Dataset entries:

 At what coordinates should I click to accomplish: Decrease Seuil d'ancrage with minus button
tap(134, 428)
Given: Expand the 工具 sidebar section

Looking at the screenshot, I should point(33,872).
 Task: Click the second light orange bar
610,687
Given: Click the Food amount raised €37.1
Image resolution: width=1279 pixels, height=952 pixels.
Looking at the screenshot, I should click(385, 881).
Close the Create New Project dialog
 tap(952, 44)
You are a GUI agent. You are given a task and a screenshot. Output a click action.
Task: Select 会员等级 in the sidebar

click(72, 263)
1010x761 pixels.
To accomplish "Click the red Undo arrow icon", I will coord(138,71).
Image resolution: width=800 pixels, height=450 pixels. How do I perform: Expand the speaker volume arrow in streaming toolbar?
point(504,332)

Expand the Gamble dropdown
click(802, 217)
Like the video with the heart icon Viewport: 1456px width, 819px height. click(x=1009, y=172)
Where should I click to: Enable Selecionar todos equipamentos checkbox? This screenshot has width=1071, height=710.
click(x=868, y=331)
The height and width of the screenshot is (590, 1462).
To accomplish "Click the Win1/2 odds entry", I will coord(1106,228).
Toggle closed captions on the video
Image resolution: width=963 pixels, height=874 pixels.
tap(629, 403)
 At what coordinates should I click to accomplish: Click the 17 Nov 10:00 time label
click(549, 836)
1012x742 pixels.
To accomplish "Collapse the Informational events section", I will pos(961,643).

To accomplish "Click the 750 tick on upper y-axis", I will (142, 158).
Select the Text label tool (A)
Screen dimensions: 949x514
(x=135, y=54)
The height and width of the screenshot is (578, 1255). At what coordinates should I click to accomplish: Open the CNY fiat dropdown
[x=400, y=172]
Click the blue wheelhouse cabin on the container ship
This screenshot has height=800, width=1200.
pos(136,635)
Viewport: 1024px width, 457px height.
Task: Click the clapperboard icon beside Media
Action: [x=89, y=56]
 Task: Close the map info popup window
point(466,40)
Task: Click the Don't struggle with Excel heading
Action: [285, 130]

* _ACTION ITEM_: Search the data for "Given: Click the Food amount raised €37.1". Beginning with that line, set down every line through the last exactly.

* _ANSWER TO THIS PROBLEM_:
Given: Click the Food amount raised €37.1
Image resolution: width=1279 pixels, height=952 pixels.
Looking at the screenshot, I should click(385, 881).
Close the Create New Project dialog
 tap(952, 44)
You are a GUI agent. You are given a task and a screenshot. Output a click action.
Task: Select 会员等级 in the sidebar

click(72, 263)
1010x761 pixels.
To accomplish "Click the red Undo arrow icon", I will coord(138,71).
Image resolution: width=800 pixels, height=450 pixels. How do I perform: Expand the speaker volume arrow in streaming toolbar?
point(504,332)

Expand the Gamble dropdown
click(802, 217)
Like the video with the heart icon Viewport: 1456px width, 819px height. click(x=1009, y=172)
Where should I click to: Enable Selecionar todos equipamentos checkbox? This screenshot has width=1071, height=710.
click(x=868, y=331)
The height and width of the screenshot is (590, 1462).
To accomplish "Click the Win1/2 odds entry", I will coord(1106,228).
Toggle closed captions on the video
Image resolution: width=963 pixels, height=874 pixels.
tap(629, 403)
 At what coordinates should I click to accomplish: Click the 17 Nov 10:00 time label
click(549, 836)
1012x742 pixels.
To accomplish "Collapse the Informational events section", I will pos(961,643).

To accomplish "Click the 750 tick on upper y-axis", I will (142, 158).
Select the Text label tool (A)
Screen dimensions: 949x514
(x=135, y=54)
The height and width of the screenshot is (578, 1255). At what coordinates should I click to accomplish: Open the CNY fiat dropdown
[x=400, y=172]
Click the blue wheelhouse cabin on the container ship
This screenshot has height=800, width=1200.
pos(136,635)
Viewport: 1024px width, 457px height.
Task: Click the clapperboard icon beside Media
Action: [x=89, y=56]
 Task: Close the map info popup window
point(466,40)
Task: Click the Don't struggle with Excel heading
Action: [285, 130]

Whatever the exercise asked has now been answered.